Do these have the same meaning? Might there be a subtle distinction, or might they be read differently but functionally identical?
xquery /*/book[@id="bk112"]
<book id="bk112"> <author>Galos, Mike</author> <title>Visual Studio 7: A Comprehensive Guide</title> <genre>Computer</genre> <price>49.95</price> <publish_date>2001-04-16</publish_date> <description>Microsoft Visual Studio 7 is explored in depth, looking at how Visual Basic, Visual C++, C#, and ASP+ are integrated into a comprehensive development environment.</description> </book> Query executed in 1.22 ms.
xquery //book[@id="bk112"]/title
<title>Visual Studio 7: A Comprehensive Guide</title> Query executed in 1.52 ms.
xquery /*/book[@id="bk112"]/title
<title>Visual Studio 7: A Comprehensive Guide</title> Query executed in 1.67 ms.
They're equally efficient, at least as used above?
thanks,
Thufir
On Sun, 2019-10-06 at 21:28 -0700, thufir wrote:
Do these have the same meaning? Might there be a subtle distinction, or might they be read differently but functionally identical?
Are we doing your homework? :-) :-)
//* is the same as /descendant-or-self::* //book means, search the whole database to find "book" elements.
/*/book meeans make a list of all children of the top-level node, and find book elements that are children of items in that list.
So, given <boy><reading><a><book> </book></a></reading></boy> //book will find one node, and /*/book won't find any.
They're equally efficient, at least as used above?
They are doing different things. To measure efficiency, use a much larger database than the XQuery use cases example :)
You may find Priscilla Walmsley's XQuery book helpful in learning XPath version 3.
Best,
Liam
Thanks, Liam. No, not homework, just me futzing about. I'll experiment a bit more -- and thanks for the suggestion.
-Thufir
On 2019-10-07 12:25 a.m., Liam R. E. Quin wrote:
On Sun, 2019-10-06 at 21:28 -0700, thufir wrote:
Do these have the same meaning? Might there be a subtle distinction, or might they be read differently but functionally identical?

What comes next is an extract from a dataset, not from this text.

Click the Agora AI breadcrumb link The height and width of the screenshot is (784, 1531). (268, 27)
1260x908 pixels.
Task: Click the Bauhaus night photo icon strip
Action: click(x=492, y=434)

Are we doing your homework? :-) :-)
//* is the same as /descendant-or-self::* //book means, search the whole database to find "book" elements.
/*/book meeans make a list of all children of the top-level node, and find book elements that are children of items in that list.
So, given <boy><reading><a><book> </book></a></reading></boy> //book will find one node, and /*/book won't find any.
They're equally efficient, at least as used above?
They are doing different things. To measure efficiency, use a much larger database than the XQuery use cases example :)
You may find Priscilla Walmsley's XQuery book helpful in learning XPath version 3.